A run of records
*-*-*

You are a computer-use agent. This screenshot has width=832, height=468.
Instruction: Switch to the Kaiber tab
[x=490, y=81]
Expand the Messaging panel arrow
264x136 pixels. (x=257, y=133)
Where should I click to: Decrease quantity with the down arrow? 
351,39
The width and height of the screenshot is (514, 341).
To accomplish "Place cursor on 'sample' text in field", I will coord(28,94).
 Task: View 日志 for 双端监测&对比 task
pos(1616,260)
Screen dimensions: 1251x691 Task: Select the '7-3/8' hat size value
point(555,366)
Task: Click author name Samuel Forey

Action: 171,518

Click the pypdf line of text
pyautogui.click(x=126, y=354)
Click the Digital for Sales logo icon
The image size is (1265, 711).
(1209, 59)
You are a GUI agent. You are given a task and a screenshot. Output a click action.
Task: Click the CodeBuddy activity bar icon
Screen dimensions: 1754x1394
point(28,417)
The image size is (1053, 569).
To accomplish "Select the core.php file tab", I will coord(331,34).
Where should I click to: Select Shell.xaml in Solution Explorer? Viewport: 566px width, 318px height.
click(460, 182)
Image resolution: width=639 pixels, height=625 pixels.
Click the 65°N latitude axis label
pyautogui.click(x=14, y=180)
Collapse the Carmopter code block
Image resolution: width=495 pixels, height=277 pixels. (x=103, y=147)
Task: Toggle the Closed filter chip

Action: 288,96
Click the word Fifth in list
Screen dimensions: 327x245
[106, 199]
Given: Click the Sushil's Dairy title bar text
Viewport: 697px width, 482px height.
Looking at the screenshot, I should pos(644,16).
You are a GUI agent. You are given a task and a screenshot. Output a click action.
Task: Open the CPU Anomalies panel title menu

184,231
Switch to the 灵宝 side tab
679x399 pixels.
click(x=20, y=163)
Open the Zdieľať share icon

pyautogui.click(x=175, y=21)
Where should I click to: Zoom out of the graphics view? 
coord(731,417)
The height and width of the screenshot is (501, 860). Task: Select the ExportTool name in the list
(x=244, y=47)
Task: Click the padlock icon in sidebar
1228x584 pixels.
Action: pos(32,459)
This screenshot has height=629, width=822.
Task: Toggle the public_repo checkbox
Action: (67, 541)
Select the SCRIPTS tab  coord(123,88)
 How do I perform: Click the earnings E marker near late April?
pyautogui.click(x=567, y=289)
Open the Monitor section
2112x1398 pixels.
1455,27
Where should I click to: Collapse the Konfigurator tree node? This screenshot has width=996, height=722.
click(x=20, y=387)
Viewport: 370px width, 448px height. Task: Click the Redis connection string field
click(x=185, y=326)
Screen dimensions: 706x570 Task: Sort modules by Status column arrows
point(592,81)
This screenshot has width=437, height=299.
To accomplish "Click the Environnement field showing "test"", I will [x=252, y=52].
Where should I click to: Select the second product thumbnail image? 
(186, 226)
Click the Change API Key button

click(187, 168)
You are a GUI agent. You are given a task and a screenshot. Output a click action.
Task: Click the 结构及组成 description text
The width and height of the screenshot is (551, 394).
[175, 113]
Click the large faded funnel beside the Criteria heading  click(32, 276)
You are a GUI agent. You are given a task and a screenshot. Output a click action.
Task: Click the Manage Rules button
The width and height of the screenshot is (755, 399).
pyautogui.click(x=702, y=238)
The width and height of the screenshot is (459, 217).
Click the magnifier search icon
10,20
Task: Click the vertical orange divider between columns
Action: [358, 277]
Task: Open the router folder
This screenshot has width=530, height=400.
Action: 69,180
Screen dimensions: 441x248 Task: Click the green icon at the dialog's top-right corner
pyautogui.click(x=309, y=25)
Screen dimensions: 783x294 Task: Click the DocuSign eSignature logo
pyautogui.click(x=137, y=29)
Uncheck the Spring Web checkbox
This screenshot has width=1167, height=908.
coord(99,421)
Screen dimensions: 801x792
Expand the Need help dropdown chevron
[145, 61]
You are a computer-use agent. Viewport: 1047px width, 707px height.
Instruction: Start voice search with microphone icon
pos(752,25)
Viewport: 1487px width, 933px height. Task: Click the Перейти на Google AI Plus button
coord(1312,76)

*-*-*

WORK REQUIRED: Format the records from the line containing "Viewport: 1487px width, 933px" through the end of the records, inclusive, as a two-column CSV with the headers record_text and answer, one row per record. Place each value in a single quoted field, with any line breaks replaced by spaces.

WORKED ANSWER:
record_text,answer
"Viewport: 1487px width, 933px height. Task: Click the Перейти на Google AI Plus button","coord(1312,76)"